Distemper Forces Gander SPCA To Put Down Almost Every Dog In Its Care

Well, this is heartbreaking.

Brock, pictured, is one of only two dogs that has not been put down at a Gander shelter after a deadly virus was discovered in a rescue puppy.
Gander and Area SPCA
Brock, pictured, is one of only two dogs that has not been put down at a Gander shelter after a deadly virus was discovered in a rescue puppy.

Nearly all of the puppies and fully-grown dogs at a Gander, Nfld. shelter must be euthanized to prevent the spread of an incurable and contagious virus.

According to a statement released by the Gander SPCA on Tuesday, an autopsy completed for a rescued puppy confirmed that it had distemper — an illness that damages a dog's respiratory, digestive and nervous systems.

The virus is fatal in half of cases, and even dogs that survive almost always sustain permanent physical damage.

Dogs remain contagious for some time, threatening the well-being of other dogs for up to three months.

The shelter has quarantined its dog area since the puppy's illness was discovered and the creature was euthanized.

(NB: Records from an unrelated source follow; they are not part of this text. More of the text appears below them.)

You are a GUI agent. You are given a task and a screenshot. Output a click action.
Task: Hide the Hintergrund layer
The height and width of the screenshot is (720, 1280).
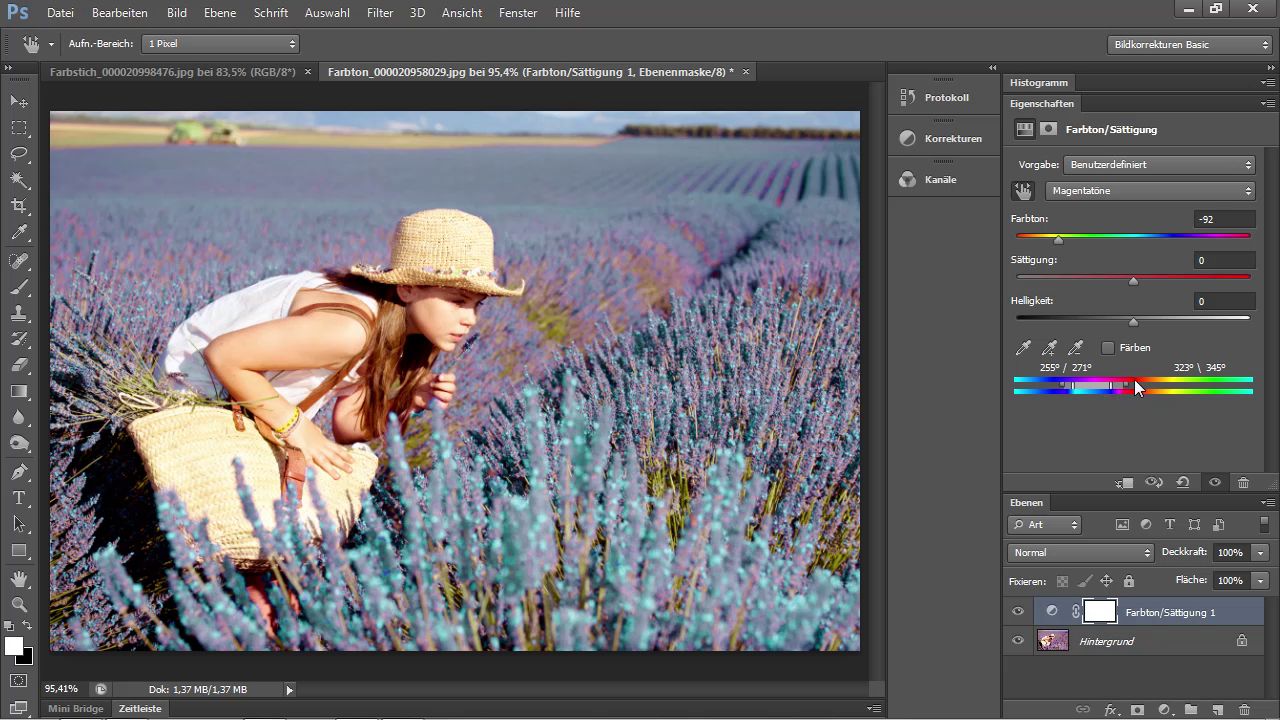(x=1018, y=641)
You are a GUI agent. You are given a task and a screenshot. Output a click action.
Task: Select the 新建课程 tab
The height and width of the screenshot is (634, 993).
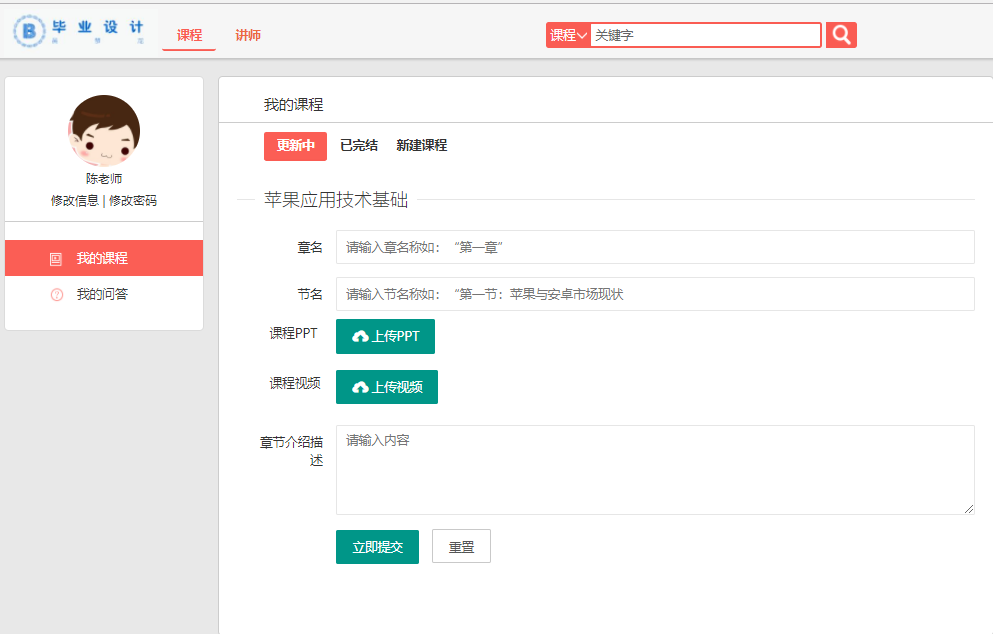421,146
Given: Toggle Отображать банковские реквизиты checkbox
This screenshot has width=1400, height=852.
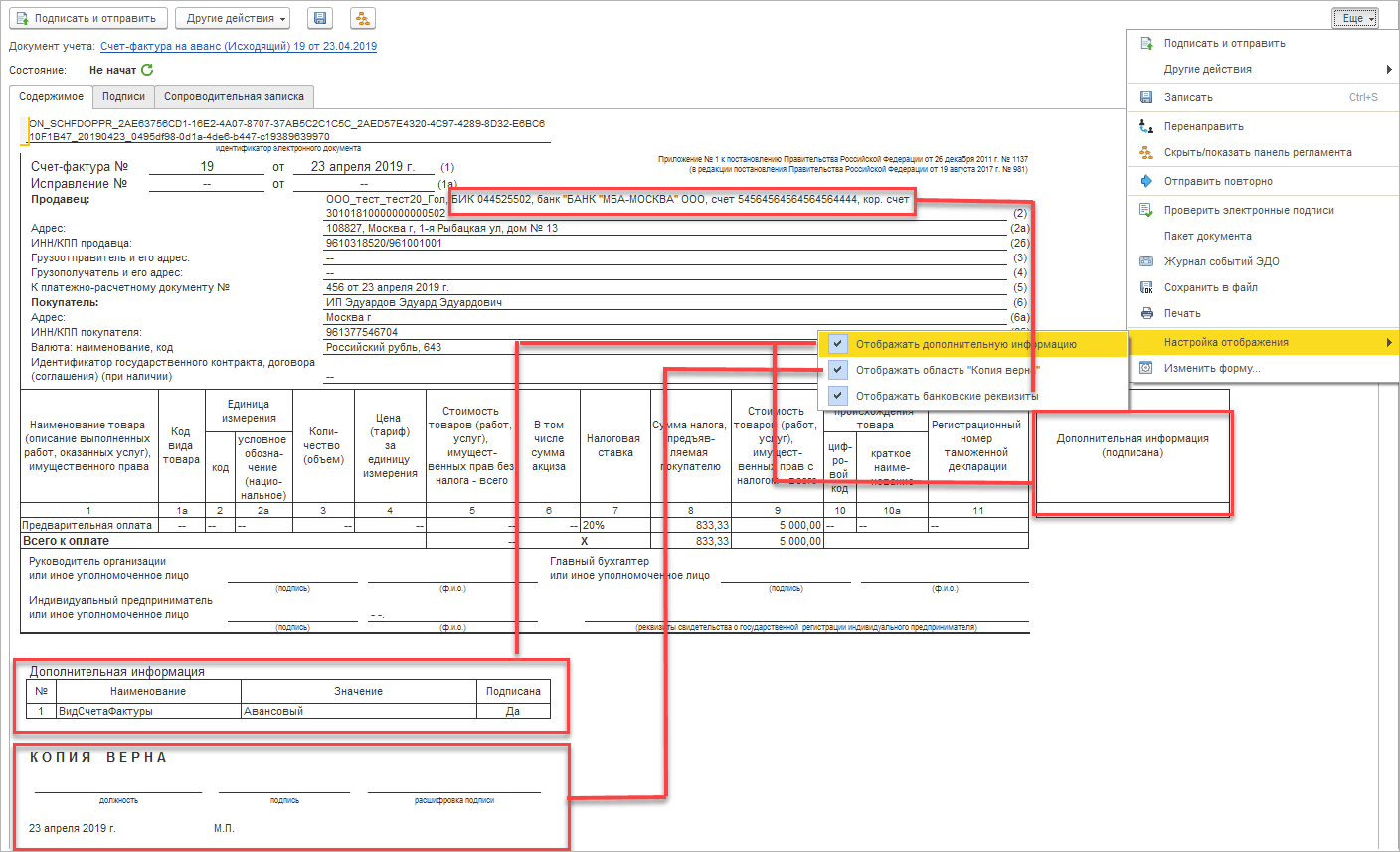Looking at the screenshot, I should 838,396.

Distemper is a rare, debilitating virus that can damage a dog's major organs and central nervous system. Permanent palsy or shaking can occur if a dog's brain is affected.

In an effort to protect not only other uninfected dogs, but also other wildlife including foxes, coyotes and bears, a team of veterinarians came to the conclusion that the best way to contain the virus was to euthanize every animal exhibiting signs of the virus.

"We have clung to hope these past couple of weeks, trying our absolute best to keep the virus from spreading from the puppies to our adult dogs, but they too started showing symptoms of distemper," the shelter said.

Distemper can be avoided through vaccination

"Vaccinating your companion animals is of the utmost importance when it comes to stopping the spread of distemper and other virus that can be harmful or fatal," the statement reads.

Only two adult dogs, Kali and Brock, have not shown signs of the disease. The animals will remain under strict quarantine for the foreseeable future, according to the statement.

The loss reinforced the need for isolation rooms in the shelter was clear during this "emotional" time, the SPCA statement said.

"While we feel defeated with this great loss, we will continue to push forward and advocate on behalf of those who can't defend themselves."

The shelter did not immediately return a request for comment.